Chicago Sun-Times 
Thursday, January 22, 1998 
 
Kate Mulgrew confronts the future as the 'Voyager' captain - and as the mother of two teens
 
Thoroughly Modern Mulgrew 
The settings may change, but 'Voyager' captain Kate Mulgrew always plays mom 
by David Brian Waldon
     
     You don't have to watch "Star Trek: Voyager" to know who's the captain of  this TV ship.  Just visit the show's Hollywood set.  There, among the various crew members, stands Kate Mulgrew, a 5-foot-4 woman who nonetheless stands tall on this particular enterprise.

     Watching Mulgrew play her 'Voyager' role as Capt. Kathryn Janeway is a sight to behold.  Without pomposity, but with confidence, she weaves her way through the chaos of filming, learning her lines and even her co-stars lines to the point where she can pick up another's mistake when no one else, even the offending party, can.

     Minutes later, as Mulgrew takes a break in her trailer, her take-charge personality emerges again.  This time it's in the form of a phone call from her former husband.  It concerns scheduling a family meeting concerning one of their two sons.  Suddenly Mulgrew's not the captain of a 24th century starship, but rather a single mom raising two teen-agers while managing a consuming job.  The future may be great, but the present is now.

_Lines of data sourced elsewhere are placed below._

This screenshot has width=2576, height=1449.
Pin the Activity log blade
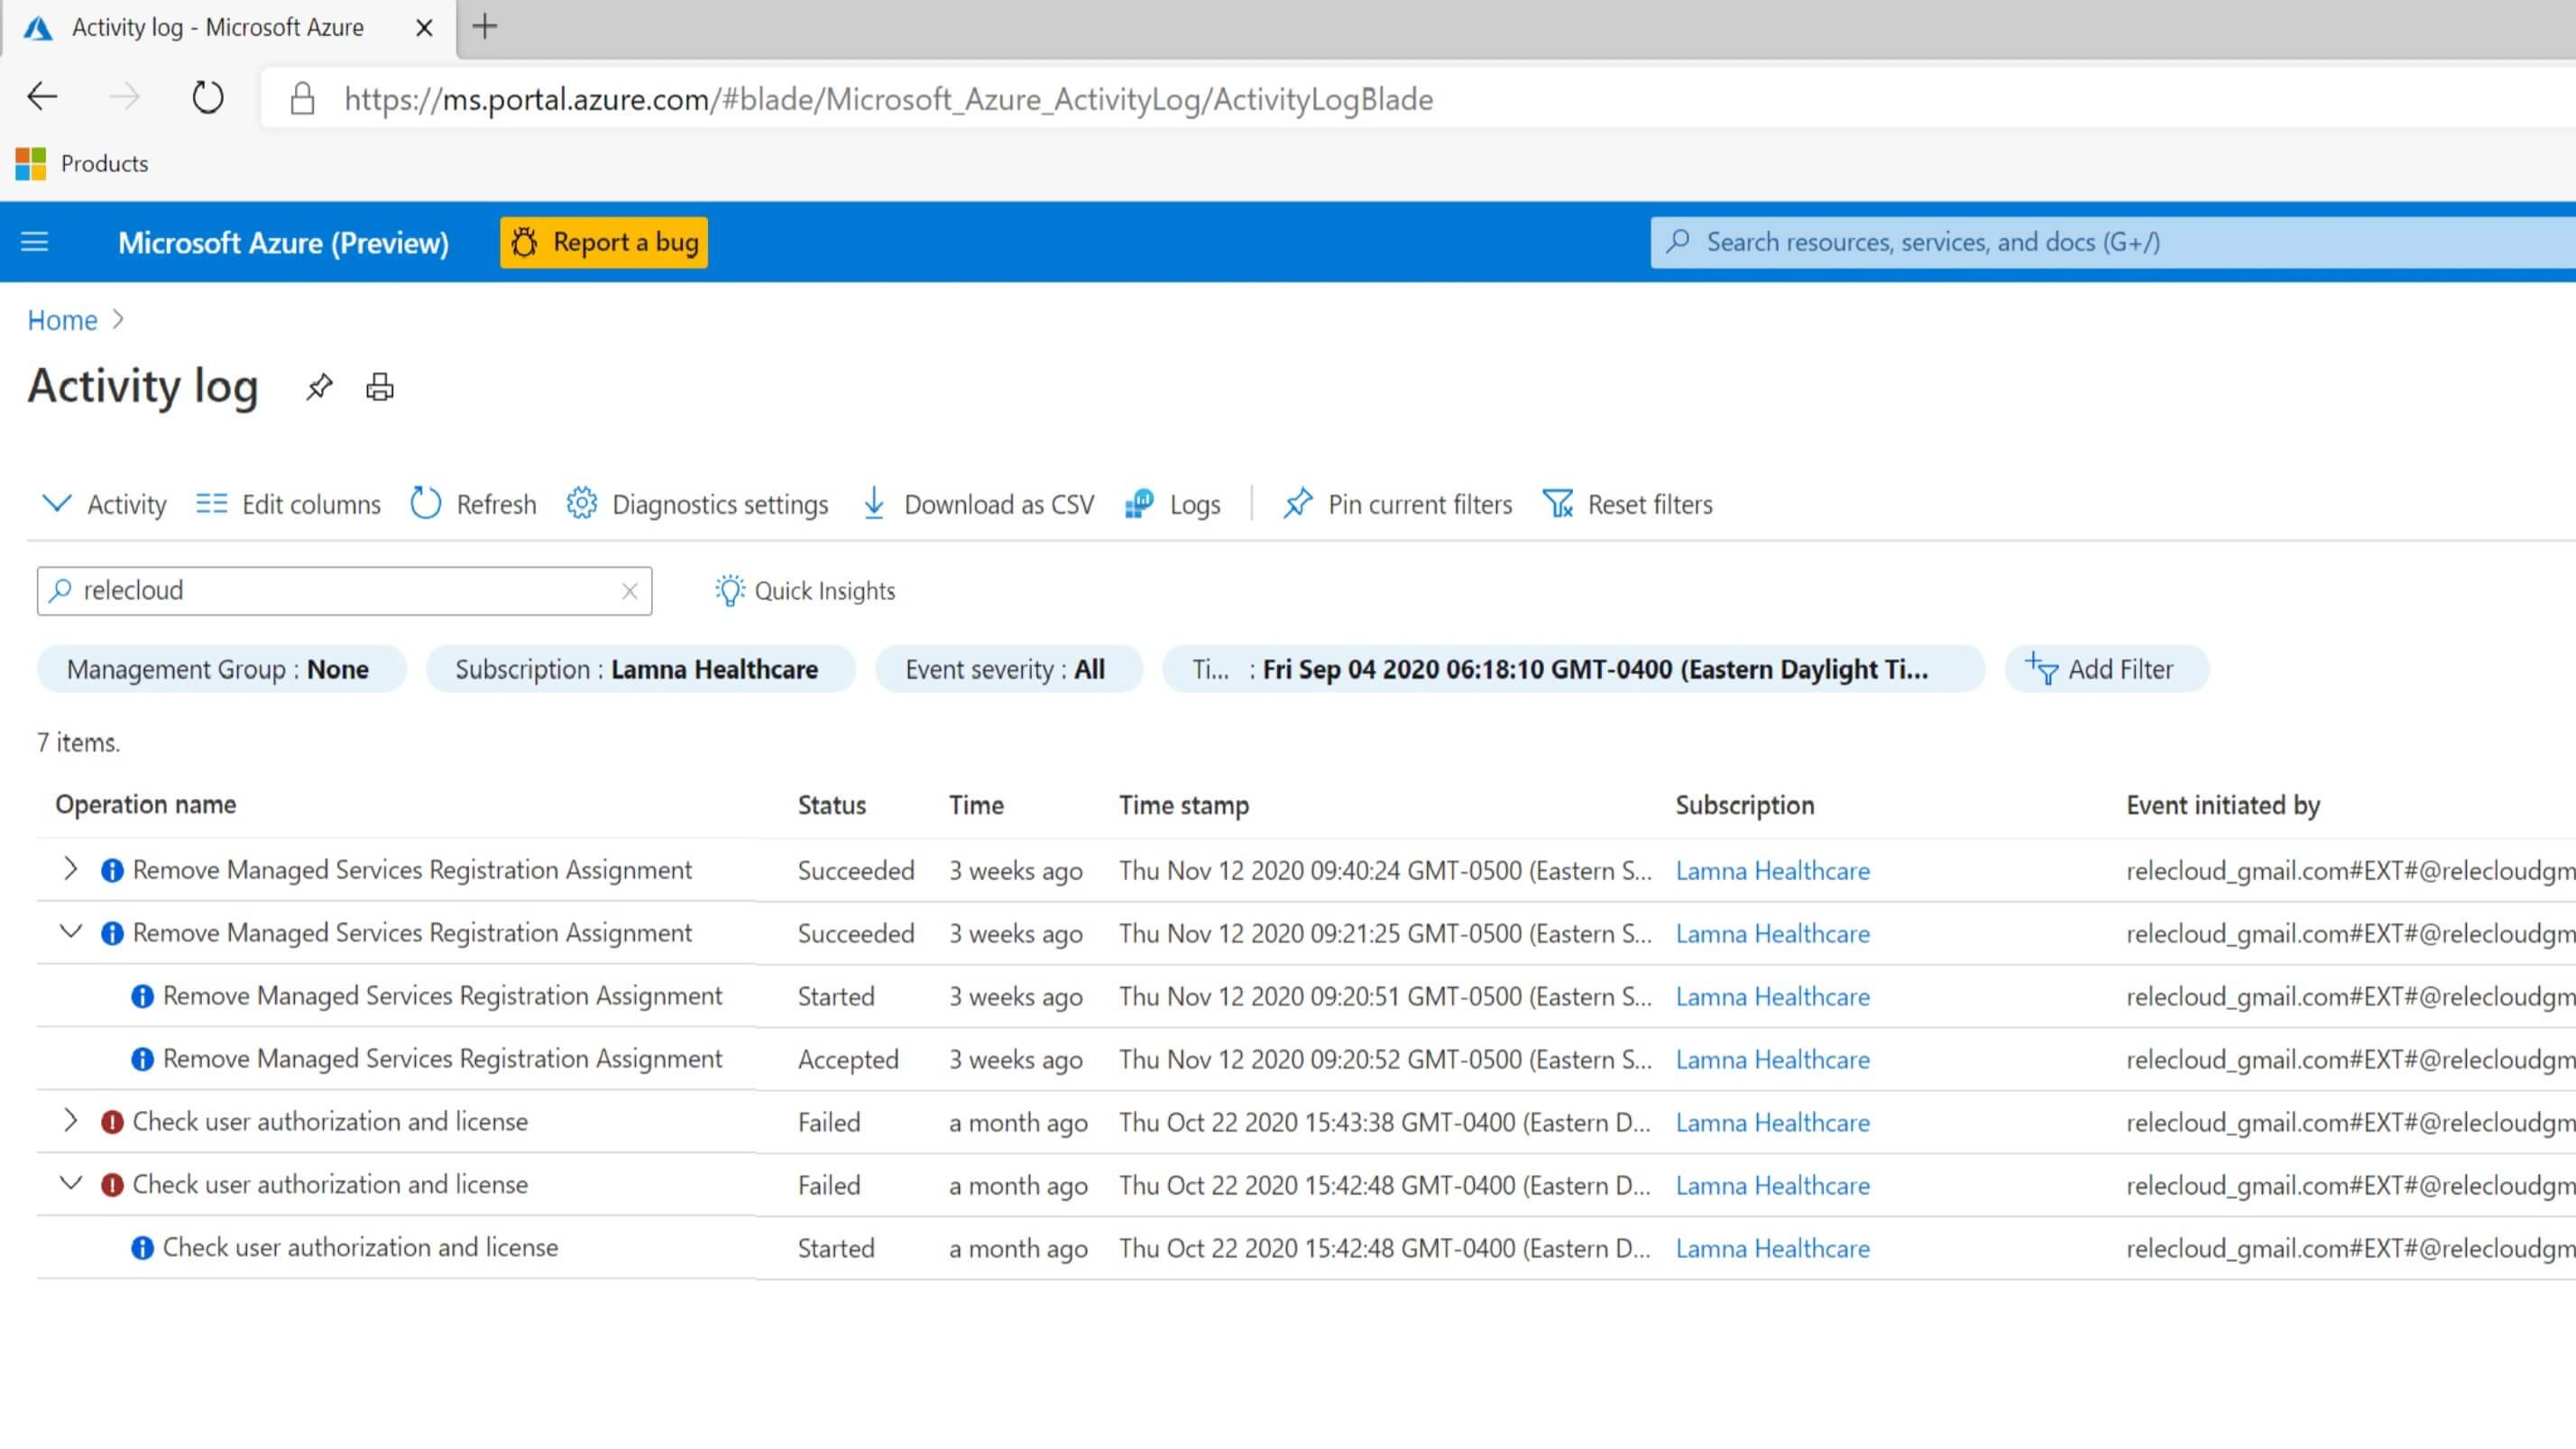[x=319, y=387]
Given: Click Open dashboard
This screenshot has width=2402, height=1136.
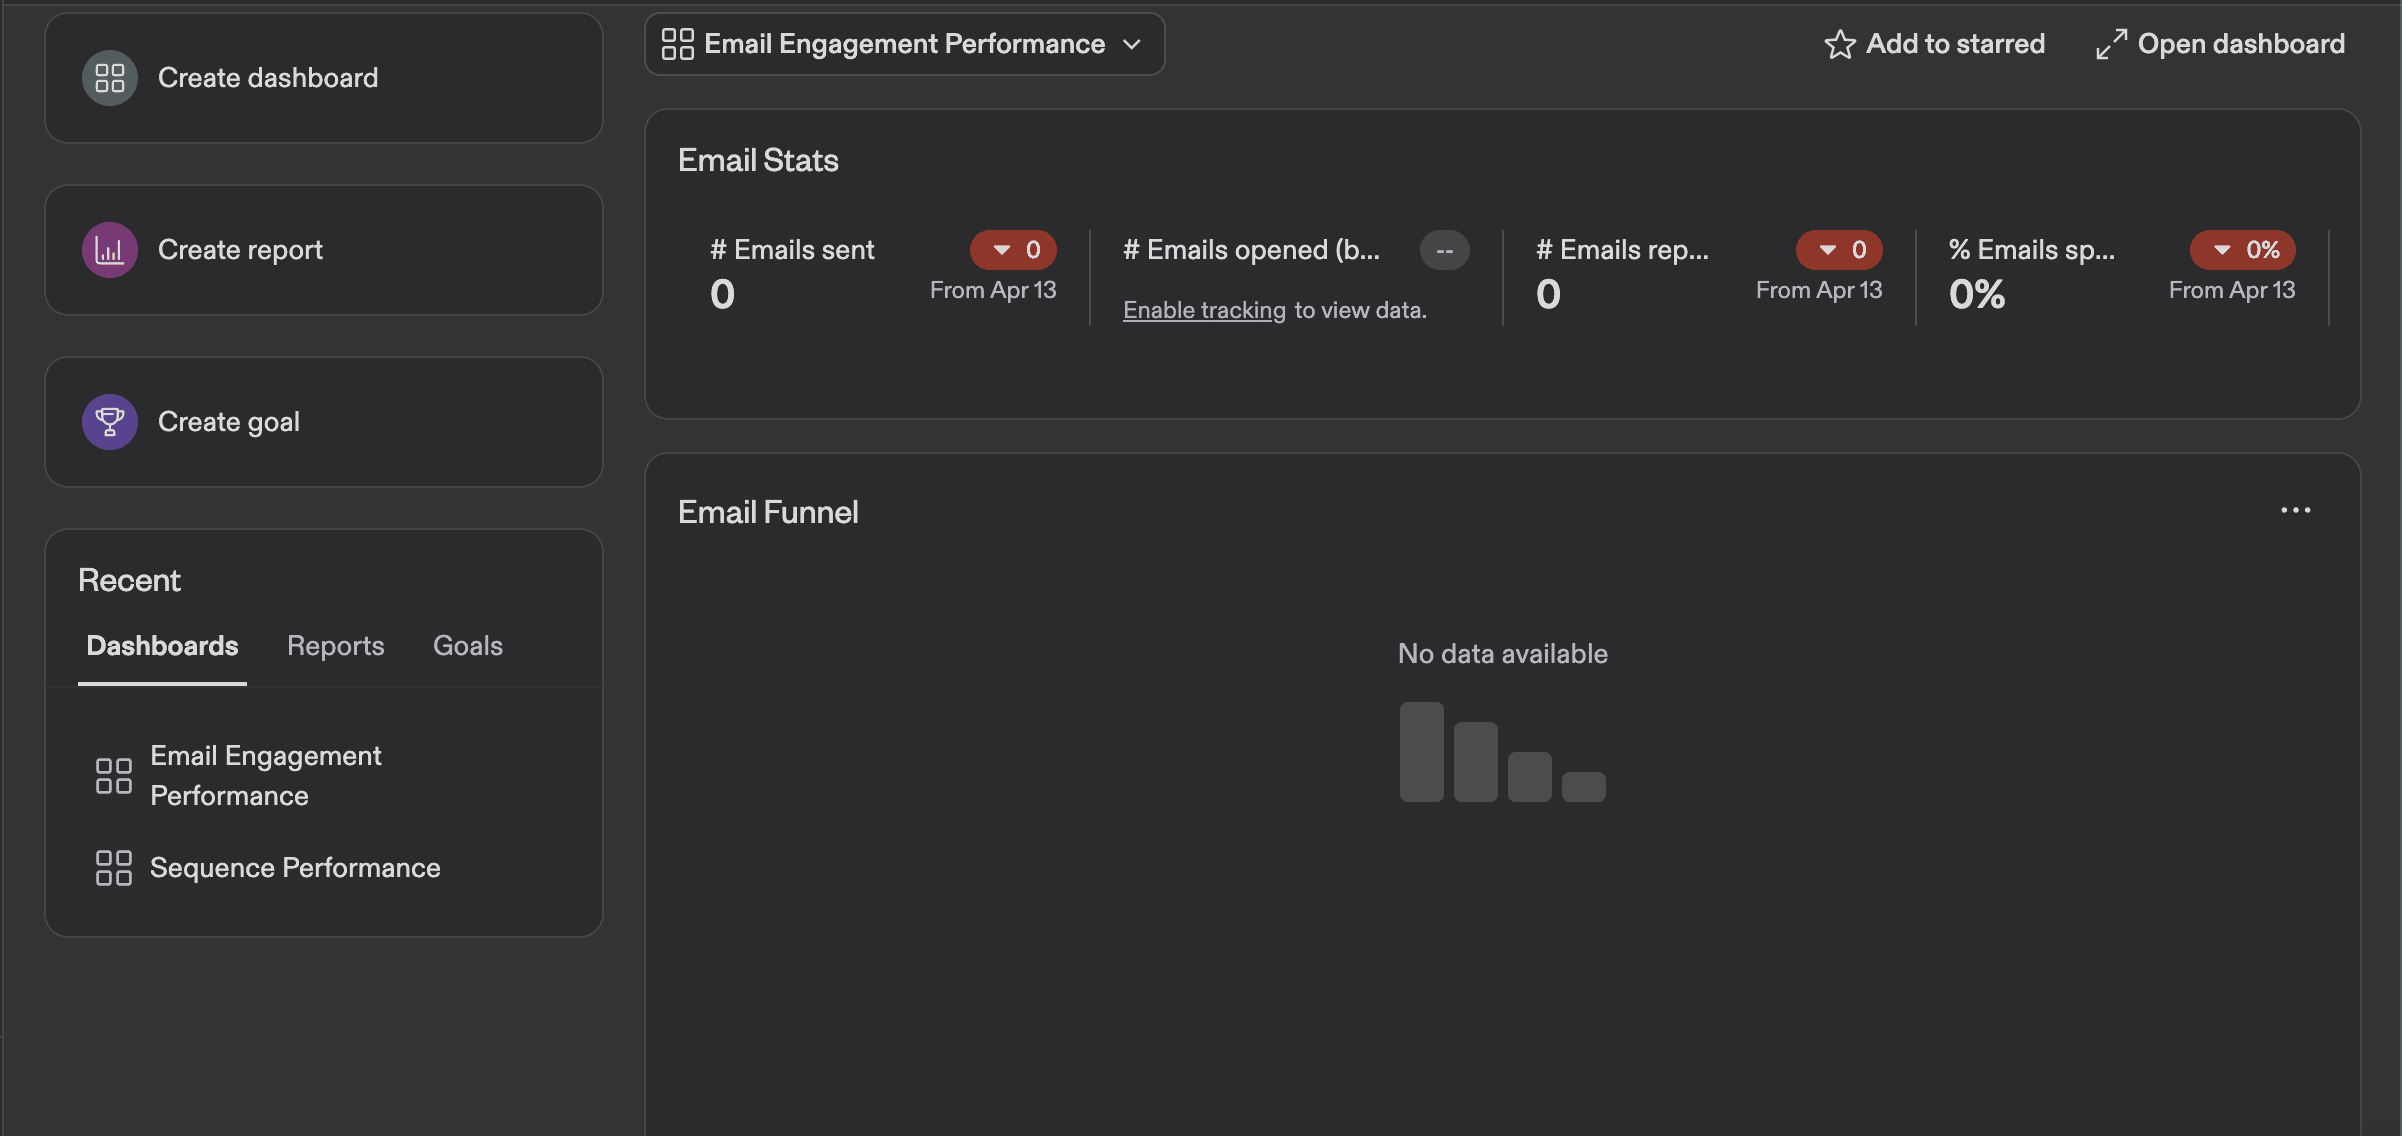Looking at the screenshot, I should tap(2241, 43).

     "They're good kids, but they will push it," Mulgrew says of her boys, Ian and Alexander.  "They're overprivileged.  There's nothing to go for, nothing to fight for.  I'm a little girl from Dubuque, Iowa.  I got my sneakers out of the basket in a supermarket.  Everything was to fight for. The world was a glorious challenge.  I mean, they're fed caviar, these kids."

     "[Most kids] are in the position of having to help their (single) mothers. But I have money here, so they don't really have to help me in that way. Now this configuration has different colors.  So I have to really step gingerly around this.  It's a minefield - how to raise boys well under these conditions.  And I'm trying."

     The sense of family that permeates Mulgrew's personal life also dominates her professional existence.  'Voyager' chronicles the journeys of a starship 65 years away from Earth.  As a result, Capt. Janeway is more than a commander to her crew - she's the de facto mother figure of a truly nontraditional clan.  And those feelings run off the pages of a script.

     "I think about them all the time," Mulgrew says.  "I'm very, very fond of them.  In certain cases, there is love here.  We're a company, and a very strong and tight one."

     Exactly how tight that group is has been a minor source of consternation for Mulgrew.  As the on-screen relationship between Janeway and second-in-command Chakotay (Robert Beltran) grows, Mulgrew has been adamant in her wish to keep the twosome from becoming a real twosome.  She thinks the addition of Jeri Ryan (as Seven of Nine) takes attention away from that issue, which Mulgrew says is less about prudishness than practicality.

     "I have endowed Janeway with all of the passion and all the eroticism of anyone else you'd see in these circumstances," Mulgrew says.  "But she's got to run the ship. She doesn't have a choice.  And so I think she has to be particularly vigilant.  The discipline is ironlike.  She's got to save these lives.  There are 160 of them.  She's solely responsible."

     Mulgrew's sense of responsibility compels her to give freely of her time to those in need.  She's actively involved with, among other organizations, New York's Incarnation Children's Center, which cares for pediatric AIDS patients; and with Sojourn, a battered women's group.

     "It teaches me about service," Mulgrew says of her charity work.  "Anybody who's in the service of other people is OK in my book because it is so unusual in this town.  To do something just because your heart tells you to - goodness is a rare thing."

     And, so in Mulgrew's life, is a spare moment, though she makes the most of them.  She cooks, reads and spends time with her boyfriend, frequent "Trek" director Rick Kolbe.  And every year she takes her boys on a trip to a different place for education and fun.  Last year it was Costa Rica; this year it may be the Galapagos Islands.

     Around it all, there's 'Voyager,' a universe that Mulgrew has embraced as a great blessing, even with the possibility of being pigeonholed into the "Trek" world.  "I've never had that fear," she says happily.  "And if I were to be stigmatized, let's be perfectly honest, it ain't a bad way to go out."